In August, Google fired engineer James Damore for an internal memo he wrote that questioned the role of biology in career choice. He wondered if the reason there were fewer women in tech than one might expect had more to do with innate differences between men and women than with discrimination, and suggested that Google's drive to increase the number of women in the company led to discrimination against men.

The National Labor Relations Board (NLRB) rejected Damore's claim that he was fired for engaging in a protected "concerted activity." This is a specific term that refers to protections employees have to discuss their working conditions. It's what protects you from being fired for discussing your salary or complaining about your boss. Damore argued that he was discussing working conditions and, therefore, his termination was illegal.

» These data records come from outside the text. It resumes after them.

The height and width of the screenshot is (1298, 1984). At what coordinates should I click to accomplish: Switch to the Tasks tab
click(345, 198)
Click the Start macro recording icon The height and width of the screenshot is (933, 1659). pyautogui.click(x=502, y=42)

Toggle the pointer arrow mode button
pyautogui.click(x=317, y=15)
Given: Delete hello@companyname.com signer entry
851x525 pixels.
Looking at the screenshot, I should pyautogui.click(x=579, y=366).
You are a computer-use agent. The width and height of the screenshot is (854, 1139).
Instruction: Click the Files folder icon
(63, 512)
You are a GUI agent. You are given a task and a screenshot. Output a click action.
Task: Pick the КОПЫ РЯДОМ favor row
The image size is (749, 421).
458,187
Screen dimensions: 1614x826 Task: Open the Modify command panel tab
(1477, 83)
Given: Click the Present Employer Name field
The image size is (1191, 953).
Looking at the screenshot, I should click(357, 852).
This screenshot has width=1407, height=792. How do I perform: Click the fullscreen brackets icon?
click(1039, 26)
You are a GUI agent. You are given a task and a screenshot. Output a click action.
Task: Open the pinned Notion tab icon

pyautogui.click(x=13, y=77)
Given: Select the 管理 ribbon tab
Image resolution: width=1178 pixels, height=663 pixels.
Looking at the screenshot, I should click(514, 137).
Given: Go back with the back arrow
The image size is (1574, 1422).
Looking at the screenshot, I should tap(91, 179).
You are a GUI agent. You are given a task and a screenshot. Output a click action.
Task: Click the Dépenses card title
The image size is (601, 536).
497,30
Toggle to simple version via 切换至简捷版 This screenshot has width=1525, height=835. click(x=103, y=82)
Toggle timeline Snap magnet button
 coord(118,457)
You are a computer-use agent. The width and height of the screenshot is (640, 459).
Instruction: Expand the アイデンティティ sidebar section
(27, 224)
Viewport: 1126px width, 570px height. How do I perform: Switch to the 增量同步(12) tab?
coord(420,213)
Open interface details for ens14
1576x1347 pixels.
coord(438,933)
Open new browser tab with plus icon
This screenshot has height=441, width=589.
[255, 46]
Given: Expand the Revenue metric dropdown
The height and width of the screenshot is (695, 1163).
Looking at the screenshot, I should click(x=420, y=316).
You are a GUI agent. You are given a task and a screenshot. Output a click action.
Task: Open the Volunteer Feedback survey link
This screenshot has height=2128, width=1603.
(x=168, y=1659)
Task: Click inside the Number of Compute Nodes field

The NLRB did find that parts of Damore's memo were protected, but that Google didn't fire him for the protected parts. The NLRB concluded that:

The Employer determined that certain portions of [Damore's] memorandum violated existing policies on harassment and discrimination... The Employer terminated [Damore's] employment. 

What the NLRB didn't look at was whether Damore's statements that women are "more prone to "neuroticism"--resulting in women experiencing higher anxiety and exhibiting lower tolerance for stress"--and that "men demonstrate greater variance in IQ than women" are actually true. While these are not the only concepts addressed by Damore, they are the ones the NLRB focused on.

Scientific American says "anxiety disorders are more common in women," and Psychology Today notes that men do have higher variability in many things, including IQ. Both publications are mainstream. So, if Damore's statements were not scientifically controversial, why shouldn't they be protected?

The Board concluded that while portions of Damore's memo might constitute protected concerted activity, Google fired him solely because of the unprotected portions of his memo--his discussion about the biological differences between the sexes, which "were so harmful, discriminatory, and disruptive" as to have violated Google's policies against harassment and discrimination.

In other words, companies are allowed to set their own policies and enforce them. Because Damore's statements caused disruption, Google had a reason to remove him from its payroll.

This does not mean that Damore's lawsuit is over. It's still going forward. He just does not have the backing of the NLRB, which weakens his overall case. While I predict that this case will ultimately settle behind closed doors, I hope that it does not. I'd like to continue to see this play out as it challenges the limits of what concerted activity in the workplace is.

Regardless of the outcome, it will be a valuable tool for businesses--especially those in California--to determine what is and what is not protected behavior in the workplace.